それでも、僕の傷だらけだった身体は、すっかり元通りになってしまった。爪で裂かれた右腕も、今は綺麗な肌を見せている。
(やっぱり、治療する腕が違うのかなぁ?)
グー、パーと右手を動かす。
うん、違和感もない。
「あぁ、マール……マール」
ギュウ
イルティミナさんは、さっきの出来事がよほど堪えたのか、回復魔法をかけられる間もずっと、僕を後ろから抱きしめていた。その美貌は、僕の髪に押しつけられ、鼻息がちょっとくすぐったい。
声も、少し泣いている感じだった。
キルトさんが、きつい眼差しをコロンチュードさんに向ける。
「無事だったから、よかったものの……本当にマールが死んだら、どうするつもりじゃった?」
「……別に」
相変わらず、眠そうな声だ。
「……頭さえ残ってれば、死んで13秒以内なら、生き返らせられるし」
…………。
(はぁ!?)
僕らは4人とも、唖然とした。
ちょっと待って欲しい。
前に聞いた話では、回復魔法とは、そこまで万能じゃなかったはずだ。投薬治療や外科手術と同じで、限界はあるし、だから後遺症だって残ることもある。
そう聞くと、
「……後遺症? それ、腕が悪いだけ」
「…………」
「……それ、回復魔法を漠然と使ってるだけ。……意味なし」
コロンチュードさんは、言う。
「……人体構造。……血管、神経、骨、筋肉、内臓……色々、どこに何があって、どう動いているか、知っておく。……損傷個所、見極めて、どこをどう治すか、ちゃんと考えておく。……それ、一番大事」
「…………」
「……漠然と治すイメージだけ、……変な治り方、する。……それ、一番ダメ」
その手の玩具みたいな杖が、僕の額に当てられる。
翡翠色の瞳が、僕を見つめる。
「……私、君の構造、戦う前にスキャンした。……だから、治せる自信、あったよ?」
そう、だったんだ?
(そういえば、『魔法の強度はイメージで決まる』って、前にソルティスも言っていたっけ)
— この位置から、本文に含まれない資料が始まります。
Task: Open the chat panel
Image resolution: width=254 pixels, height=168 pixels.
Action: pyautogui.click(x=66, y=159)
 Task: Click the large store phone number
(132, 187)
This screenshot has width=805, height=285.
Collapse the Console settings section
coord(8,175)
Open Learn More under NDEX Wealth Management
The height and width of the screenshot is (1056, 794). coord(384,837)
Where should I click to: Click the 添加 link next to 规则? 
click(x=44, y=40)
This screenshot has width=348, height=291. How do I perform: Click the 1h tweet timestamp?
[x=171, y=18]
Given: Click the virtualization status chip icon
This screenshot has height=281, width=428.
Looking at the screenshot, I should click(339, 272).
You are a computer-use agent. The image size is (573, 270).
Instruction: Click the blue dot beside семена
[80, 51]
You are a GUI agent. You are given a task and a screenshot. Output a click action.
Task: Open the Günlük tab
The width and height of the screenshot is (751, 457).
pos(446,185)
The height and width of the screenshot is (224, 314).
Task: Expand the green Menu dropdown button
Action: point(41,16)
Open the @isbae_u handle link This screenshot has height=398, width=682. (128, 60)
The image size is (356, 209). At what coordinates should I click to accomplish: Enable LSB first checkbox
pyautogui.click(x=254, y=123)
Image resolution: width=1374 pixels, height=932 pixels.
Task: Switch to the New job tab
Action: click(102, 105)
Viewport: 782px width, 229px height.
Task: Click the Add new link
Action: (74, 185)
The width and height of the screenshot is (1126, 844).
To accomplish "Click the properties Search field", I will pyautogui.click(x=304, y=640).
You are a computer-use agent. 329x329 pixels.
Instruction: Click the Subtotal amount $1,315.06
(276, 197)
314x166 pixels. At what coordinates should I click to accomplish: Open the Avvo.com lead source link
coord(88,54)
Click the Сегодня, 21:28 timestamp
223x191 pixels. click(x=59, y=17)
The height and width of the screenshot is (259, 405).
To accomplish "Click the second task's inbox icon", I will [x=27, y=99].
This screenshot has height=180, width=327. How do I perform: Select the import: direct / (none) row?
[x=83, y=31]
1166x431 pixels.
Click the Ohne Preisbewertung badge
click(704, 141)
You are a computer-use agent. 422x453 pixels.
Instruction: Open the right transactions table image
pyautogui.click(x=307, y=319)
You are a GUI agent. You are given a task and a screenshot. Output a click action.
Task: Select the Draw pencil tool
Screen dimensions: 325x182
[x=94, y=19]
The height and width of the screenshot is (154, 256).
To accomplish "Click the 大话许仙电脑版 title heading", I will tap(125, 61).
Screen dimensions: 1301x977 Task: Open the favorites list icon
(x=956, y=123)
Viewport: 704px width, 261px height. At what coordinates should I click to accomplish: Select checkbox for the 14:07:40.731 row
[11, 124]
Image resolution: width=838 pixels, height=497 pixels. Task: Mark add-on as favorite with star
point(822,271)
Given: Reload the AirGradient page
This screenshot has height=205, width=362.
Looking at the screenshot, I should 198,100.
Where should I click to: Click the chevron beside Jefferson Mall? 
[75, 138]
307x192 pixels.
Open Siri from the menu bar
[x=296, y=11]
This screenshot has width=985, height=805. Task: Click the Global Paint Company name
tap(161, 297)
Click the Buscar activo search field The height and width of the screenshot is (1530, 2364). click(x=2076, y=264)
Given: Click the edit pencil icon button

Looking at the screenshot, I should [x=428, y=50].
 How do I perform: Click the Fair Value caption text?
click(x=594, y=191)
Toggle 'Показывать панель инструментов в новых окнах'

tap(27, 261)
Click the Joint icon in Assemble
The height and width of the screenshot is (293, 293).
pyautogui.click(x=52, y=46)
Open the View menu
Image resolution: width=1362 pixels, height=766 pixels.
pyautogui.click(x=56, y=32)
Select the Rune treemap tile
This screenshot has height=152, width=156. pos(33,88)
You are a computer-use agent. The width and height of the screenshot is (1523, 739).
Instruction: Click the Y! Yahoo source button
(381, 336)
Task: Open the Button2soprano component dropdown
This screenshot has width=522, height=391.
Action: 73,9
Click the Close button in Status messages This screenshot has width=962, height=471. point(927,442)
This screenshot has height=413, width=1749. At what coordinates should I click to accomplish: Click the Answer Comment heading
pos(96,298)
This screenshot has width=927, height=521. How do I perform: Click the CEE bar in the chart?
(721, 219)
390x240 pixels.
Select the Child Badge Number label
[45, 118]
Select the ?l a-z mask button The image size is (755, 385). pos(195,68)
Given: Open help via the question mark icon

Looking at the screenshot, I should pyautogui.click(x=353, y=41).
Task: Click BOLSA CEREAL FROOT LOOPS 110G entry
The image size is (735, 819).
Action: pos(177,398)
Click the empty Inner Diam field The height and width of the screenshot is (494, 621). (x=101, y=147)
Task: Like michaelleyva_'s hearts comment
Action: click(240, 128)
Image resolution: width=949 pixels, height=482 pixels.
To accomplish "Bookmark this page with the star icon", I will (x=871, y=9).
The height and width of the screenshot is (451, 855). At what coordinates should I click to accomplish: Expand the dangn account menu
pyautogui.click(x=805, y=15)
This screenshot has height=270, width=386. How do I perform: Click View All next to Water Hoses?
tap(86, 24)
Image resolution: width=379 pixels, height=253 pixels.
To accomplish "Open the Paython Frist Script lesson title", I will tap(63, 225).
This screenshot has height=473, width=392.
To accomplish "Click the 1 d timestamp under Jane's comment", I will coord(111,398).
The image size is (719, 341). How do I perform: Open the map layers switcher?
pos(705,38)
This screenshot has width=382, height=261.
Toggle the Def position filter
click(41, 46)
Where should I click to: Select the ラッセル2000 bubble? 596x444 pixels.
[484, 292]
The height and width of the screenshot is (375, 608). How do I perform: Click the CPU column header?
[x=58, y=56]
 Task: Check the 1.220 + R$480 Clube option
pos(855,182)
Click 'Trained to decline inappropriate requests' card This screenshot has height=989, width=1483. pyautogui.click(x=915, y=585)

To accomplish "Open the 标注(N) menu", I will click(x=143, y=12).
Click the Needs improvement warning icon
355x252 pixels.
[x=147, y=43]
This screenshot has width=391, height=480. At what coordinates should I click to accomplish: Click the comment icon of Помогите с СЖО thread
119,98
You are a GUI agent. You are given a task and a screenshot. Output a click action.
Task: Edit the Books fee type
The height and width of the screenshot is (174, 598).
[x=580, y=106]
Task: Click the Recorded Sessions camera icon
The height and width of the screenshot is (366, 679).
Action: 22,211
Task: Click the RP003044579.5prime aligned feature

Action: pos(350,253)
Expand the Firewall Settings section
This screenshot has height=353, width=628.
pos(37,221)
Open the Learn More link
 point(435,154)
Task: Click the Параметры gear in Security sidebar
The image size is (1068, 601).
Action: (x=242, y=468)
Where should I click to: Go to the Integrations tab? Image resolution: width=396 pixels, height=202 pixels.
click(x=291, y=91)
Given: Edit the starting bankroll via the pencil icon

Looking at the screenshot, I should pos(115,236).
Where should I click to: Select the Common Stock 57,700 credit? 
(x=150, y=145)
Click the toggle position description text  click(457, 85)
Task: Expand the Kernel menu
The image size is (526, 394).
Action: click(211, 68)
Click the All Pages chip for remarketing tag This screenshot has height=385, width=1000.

『金印の魔学者』の言葉に、キルトさんもイルティミナさんも、知らない知識だったのか、とても驚いている。ソルティスなんて、両手を小さな胸の前で握り合わせて、「さ、さすが、コロンチュード様……っ」と呟き、もはや感涙に咽びだしそうな様子だ。
そんな僕らのことを、眠そうな目が見回す。
それから、空を見上げた。
「…………」
いつの間にか、西の空が赤くなり始めている――もう、夕暮れだ。
(これで帰ったら、王都に着くのは夜中だね?)
森の移動も、薄暗い中になりそう。
ちょっと、ため息だ。
コロンチュードさんは、寝癖だらけの金髪を揺らして、首を傾ける。
「……今日、泊まってく?」
「え?」
「……どぞ?」
僕ら4人は、顔を見合わせる。
そして、僕の頭にあごを乗せたイルティミナさんが、戦い終えたばかりの僕を見下ろして、少し考え、頷いた。
「そうしましょうか?」
「うん」
僕らは、その日、大樹の家にお泊まりすることになった。
◇◇◇◇◇◇◇
大樹の家に入ると、コロンチュードさんは突然、研究机の上をガサゴソとやり始めた。
「……はい、これ飲んで」
やがて出てきたのは、琥珀色の液体の入った試験管だ。
僕に差し出される。
…………。
の、飲んで大丈夫なのかな?
「あの、これは?」
「……キュレネ花の蜜、濃縮したの」
あ。
魔力回復用の薬だ。
そういえば、光鳥の魔法を使ったせいか、僕の全身は、少しだるかった。頭もちょっと、ボーッとしている。
「……肉体、治せても、魔力、別」
そうなんだ。
「ありがとう、コロンチュードさん」
「……ん」
試験管を受け取ると、彼女は、満足そうに頷いた。
(案外、優しい人だよね?)
口下手だし、ずっと眠そうだけど、色々と思慮深いし、人のことをよく観察している。僕が精霊と交信したいという望みも、ちょっと荒っぽかったけれど、ちゃんと叶えてくれた。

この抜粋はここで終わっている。